I used to hate people coming to the house and cooing and 'aww he's so sweet'. I'd be thinking no he's a little ****, you try having him for a few hours lol MY turning point was a puppy party of the vet's when I realised it was actually quite normal to feel like that (as we all rocked in our chairs :crying.

Honestly it does get much easier in no time at all. I was where you are four weeks ago, now I'm loving our puppy and he's a joy to be around...well most of the time :wink:


----------



## Plabebob (Nov 30, 2009)

sketch said:


> My first 24 hours, Dalton bit me, chased the cat, tore the bottom of my jeans, bit me again, pee on the floor, whilst i was cleaning that he did a poop, growled at me, then fell asleep.
> He is nearly 16 months old now, and still alive whoop whoop.
> Keep at it, it does get better honestly
> xx


Lol, sounds like a great first day!


----------



## sarybeagle (Nov 4, 2009)

JSR said:


> Everyone goes through this, every single time I add a new dog to the pack I have days of 'OMG what have I done'. Then a week on and I've forgotten I've got a new dog and it's all fun and happy again.
> 
> Think about this. If your kids were approached face on by some strange gargling monster who is all hands (and not gentle hands) and noise wouldn't they back off? This is how your puppy see's your children, you and your hubby know how gentle to be with a puppy children do not know, they need to be taught how to approach and handle the pup.
> 
> ...


Totally agree with this post. I think everyone has a omg what have I dont to our lives moments when you first bring puppy home. I remember ringing my friend in tears as I needed to pop out for loo roll and puppy howling when I walked out the room-I blame the broken sleep for losing the plot lol.

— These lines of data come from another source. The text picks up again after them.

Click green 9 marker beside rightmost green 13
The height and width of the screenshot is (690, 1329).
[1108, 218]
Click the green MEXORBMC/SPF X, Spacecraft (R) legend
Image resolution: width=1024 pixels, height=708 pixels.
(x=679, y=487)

Now I cant imagine life without her in it.  yes we are still toilet training but after great advice from the training forum we have had no accidents for a few days and if we do its our fault for not getting to her quick enough as she goes by the patio door.

My beagle and my son (11) are now inseperable when he gets in from school and im sure your kids and your puppy will grow up the same.

Also Bellas first 3 nights I had her in the kitchen crated and she would whine and cry when we left her after letting her out in the middle of the night but then I moved her crate to our living room and she hasnt cried since.  I think she just felt out on her own even though in room next door.

Also (again) she bite all the time and I was beginning to go gre with nerves thinking we had ruined a lovely pup but she is almost 100% bite free now. It just takes a lot of perseverance (sp) and continuatity.

Im sure you will be posting in a few weeks and this will all be a distant memory xxx


----------



## sketch (Sep 19, 2009)

Plabebob said:


> Lol, sounds like a great first day!


He was a right little demon, snarl and come towards you, i was like "what the hell i have brought", i regretted it for a while, but didnt know what to do.
I thought it was all normal, and ride the storm haha, he stopped mouthing at 4-5 months, but i still have the battle scars to prove it
xx


----------



## PoisonGirl (Oct 24, 2008)

You need to make a routine.

Your puppy WILL need to pee Immediately after a sleep, and after Any sort of exitement (playing, family member coming in etc) and about 15 min after eating or drinking.
When puppy is awake pop the lead on and go into the garden every 20 mins to half an hour- going out too many times and puppy not doing a wee is Far better than an accident. Don't forget to give Heaps of praise for toileting outside.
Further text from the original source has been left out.